Despite this, Kyrgyz deputy prime minister Daniyar Usenov scolded investors from Kazakstan for not doing enough in his country. He said his government afforded them the most preferential conditions available, slashing profit taxes to ten per cent and abolishing value-added tax for equipment imported from Kazakstan.
However, Kazakstan’s minister for energy and mineral resources, Baktykoja Izmukhambetov, said investors feel inadequately protected in Kyrgyzstan, citing attempts to seize Kazak business assets there.
Izmukhambetov was probably referring to an open letter which the the Association of Kazakstan Entrepreneurs sent to Kyrgyz president Kurmanbek Bakiev on August 8, complaining of that tax officials targeted their businesses with illegal inspections and allegations, and that other government agencies were guilty of “misconduct”.
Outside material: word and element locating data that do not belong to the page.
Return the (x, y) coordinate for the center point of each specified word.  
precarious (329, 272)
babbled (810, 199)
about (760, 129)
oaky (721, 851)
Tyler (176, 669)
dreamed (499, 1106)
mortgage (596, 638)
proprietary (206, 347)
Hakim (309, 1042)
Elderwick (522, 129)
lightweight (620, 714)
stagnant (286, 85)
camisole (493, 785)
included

The letter came a month after a July 2006 meeting in Astana between Bakiev and his counterpart Nursultan Nazarbaev, during which the Kyrgyz leader said top-level decisions were being taken to create favourable conditions for Kazak businesses.
At the Astana meeting, the two presidents announced a 2.5 billion dollar investment plan for Kyrgyzstan.
Economic experts in Kazakstan are sceptical about the prospects for such a massive growth in investment. Yaroslav Razumov, for example, says the general political instability in Kyrgyzstan could trigger an outflow of investment at any time. If the situation were to stabilises, however, he predicts that some major investment projects could come from Kazakstan.
But even if that were to happen, NBCentralAsia analysts say a 2.5 billion dollar figure is unrealistic – it is probably unaffordable even for Kazakstan with its fast-growing economy.
The experts say the figure may have been derived from massaging the numbers – the investment target may have been based on the total value of all the projects in which Kazakstan has expressed any kind of interest. Just one such major project, the completion of the Kambarata hydroelectric power stations, has an estimated price-ticket of around two billion dollars.
(News Briefing Central Asia draws comment and analysis from a broad range of political observers across the region.)